**Task brief**
Below are some records; return each one exactly.

Stored records
════════════════

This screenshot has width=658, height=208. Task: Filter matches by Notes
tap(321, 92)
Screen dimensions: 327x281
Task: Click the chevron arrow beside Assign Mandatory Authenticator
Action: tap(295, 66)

════════════════

**Written response**
This screenshot has width=658, height=208. Task: Filter matches by Notes
tap(321, 92)
Screen dimensions: 327x281
Task: Click the chevron arrow beside Assign Mandatory Authenticator
Action: tap(295, 66)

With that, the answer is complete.